§ Goal
Change "Instruction" to "Command" in the records, starting with the first line and going on through the line that contains "[x=164, y=41]". Give back only those lines with nothing else altered, and leave the pictures out.
* START *
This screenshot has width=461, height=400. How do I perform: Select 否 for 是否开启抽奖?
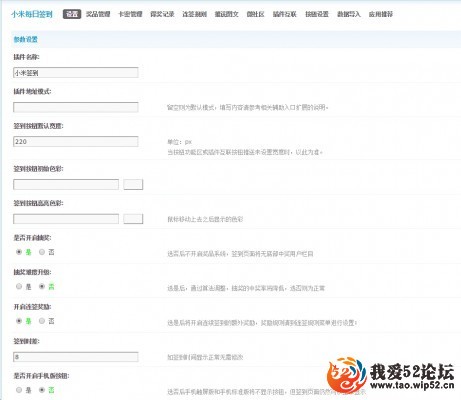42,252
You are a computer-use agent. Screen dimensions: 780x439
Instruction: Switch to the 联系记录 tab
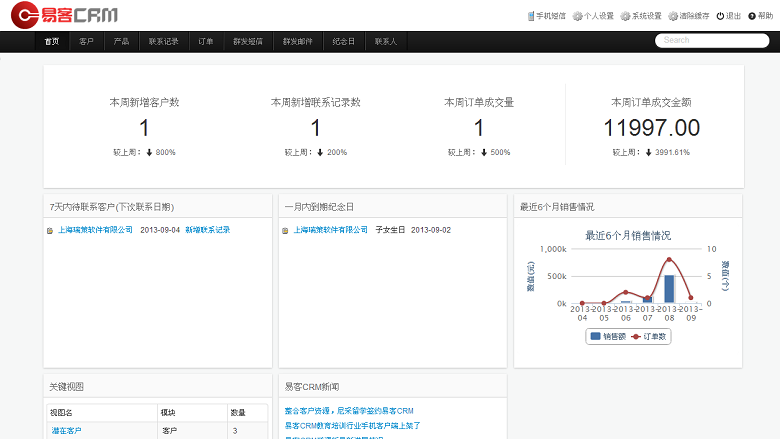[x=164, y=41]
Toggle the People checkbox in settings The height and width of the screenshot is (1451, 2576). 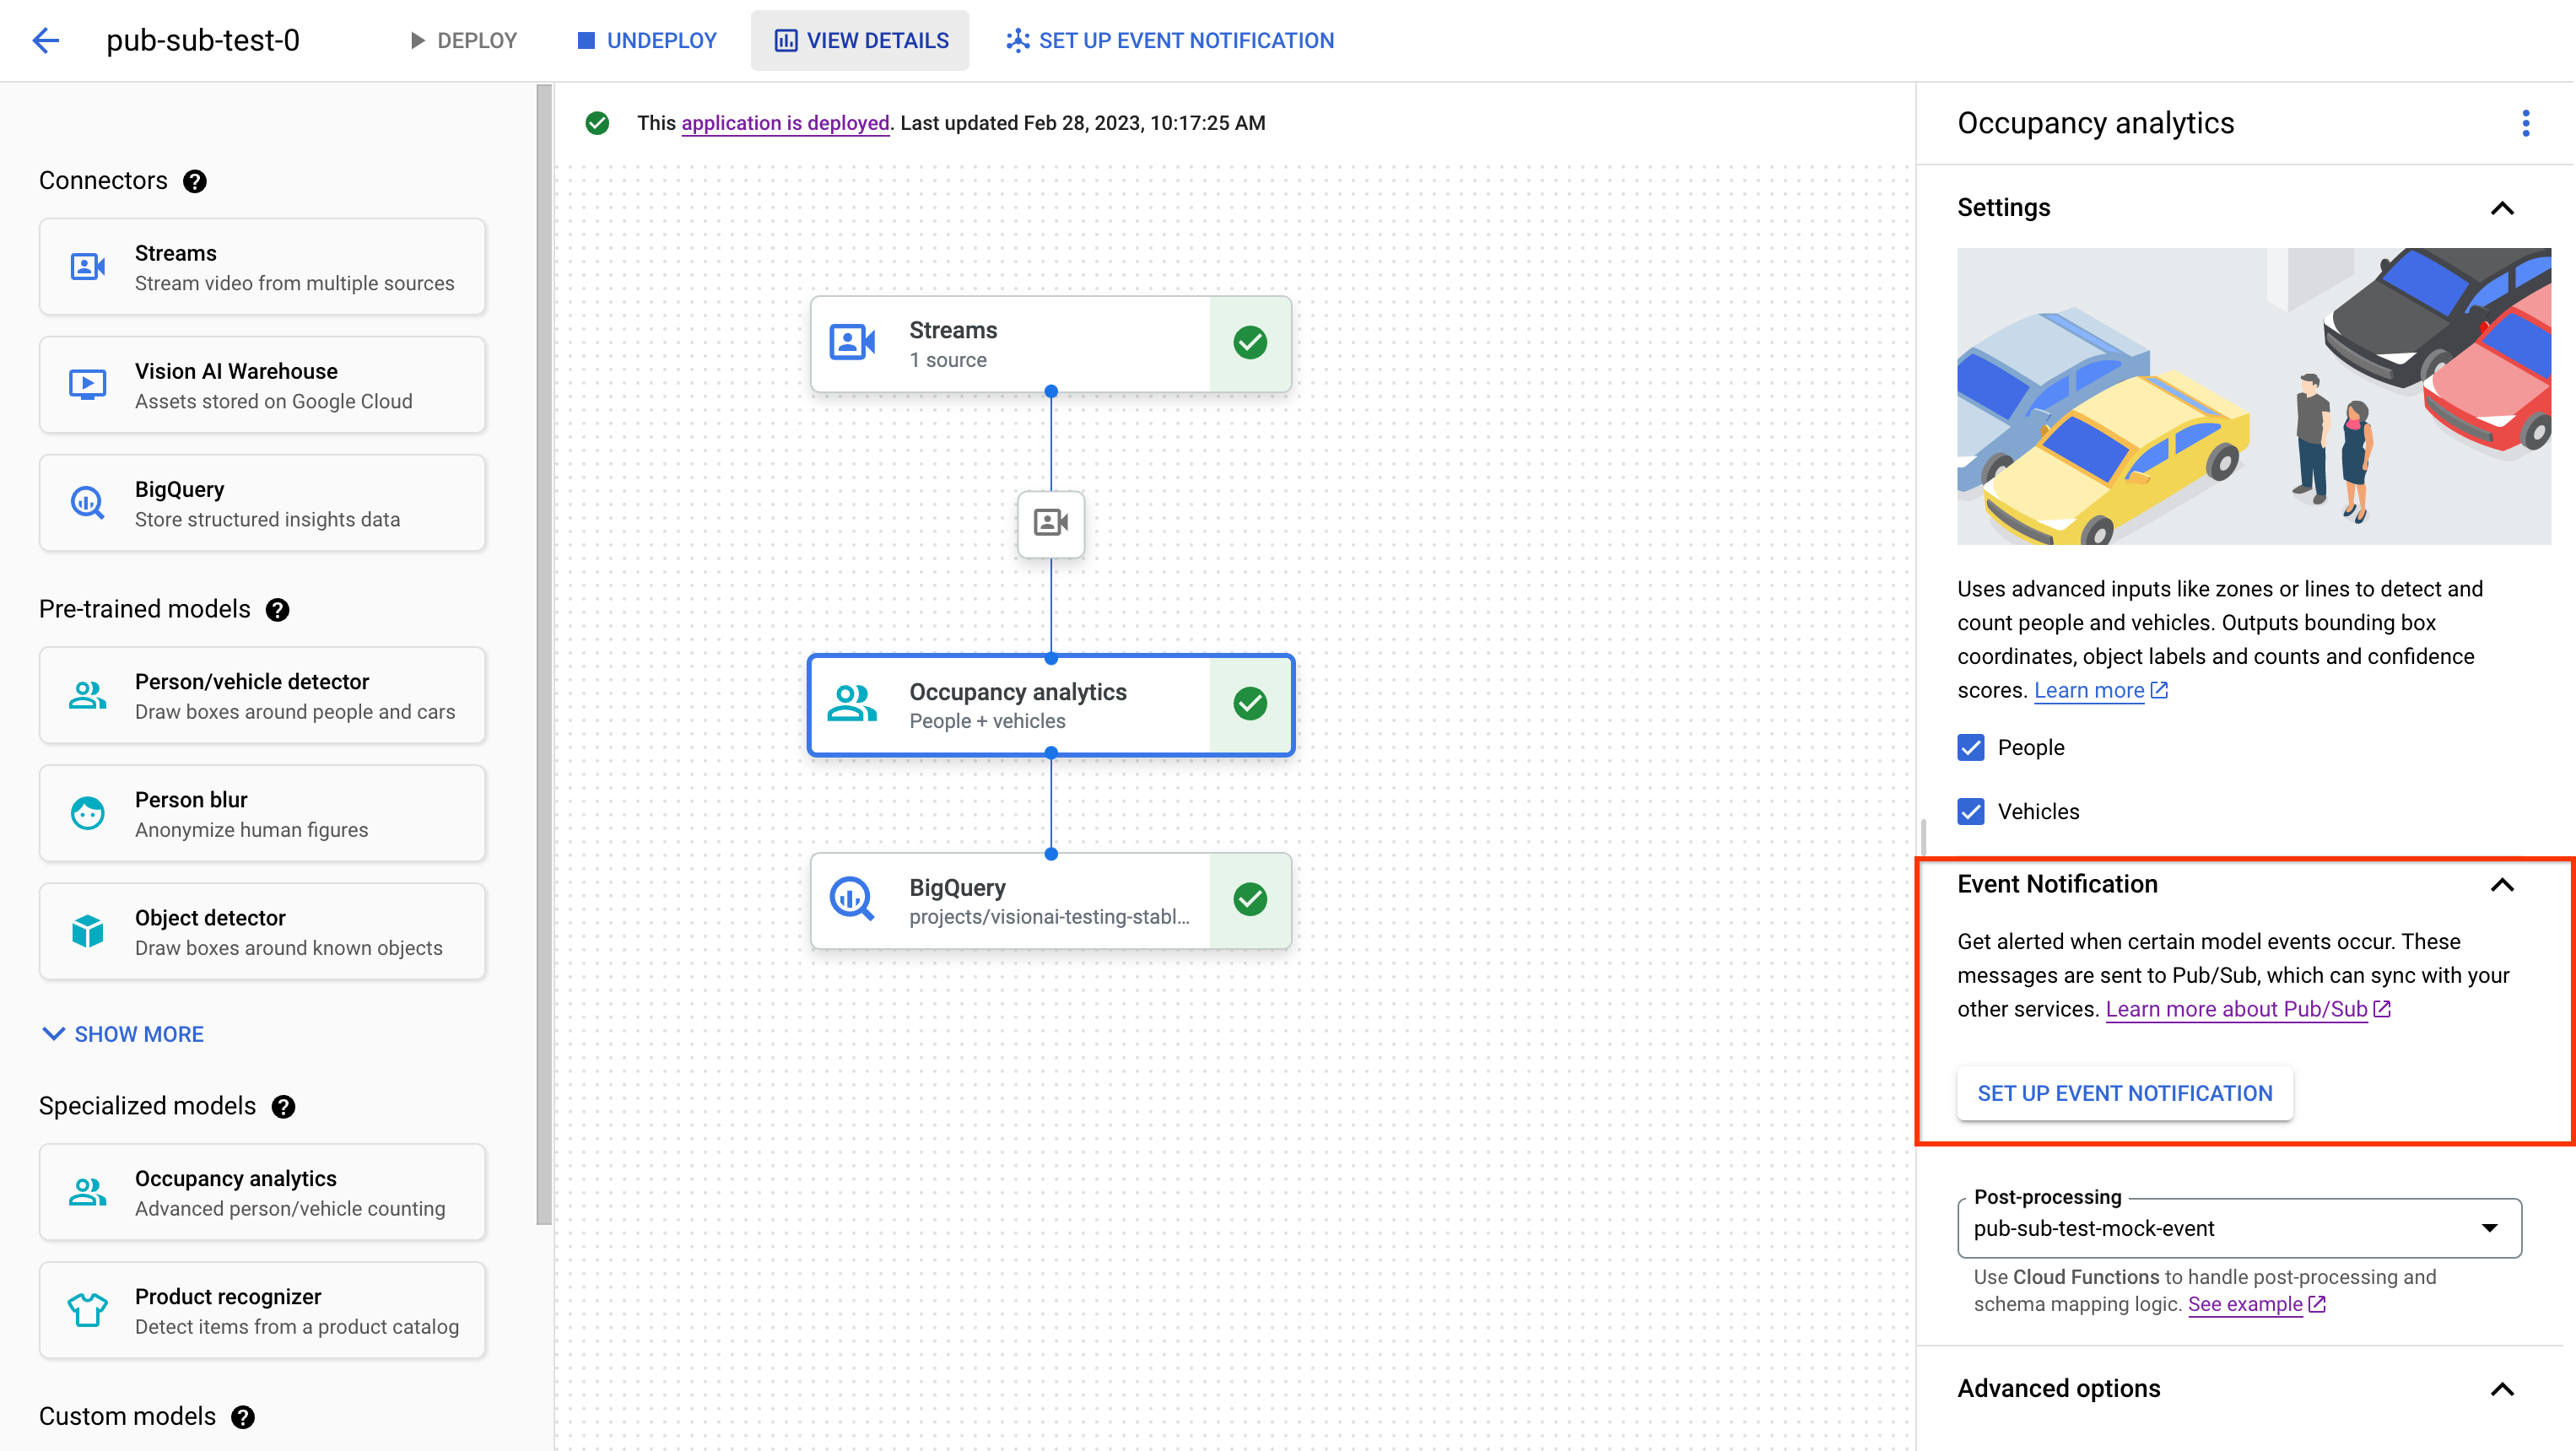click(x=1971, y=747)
* END *
§ Result of the task
This screenshot has width=461, height=400. How do I perform: Select 否 for 是否开启抽奖?
42,252
You are a computer-use agent. Screen dimensions: 780x439
Command: Switch to the 联系记录 tab
[x=164, y=41]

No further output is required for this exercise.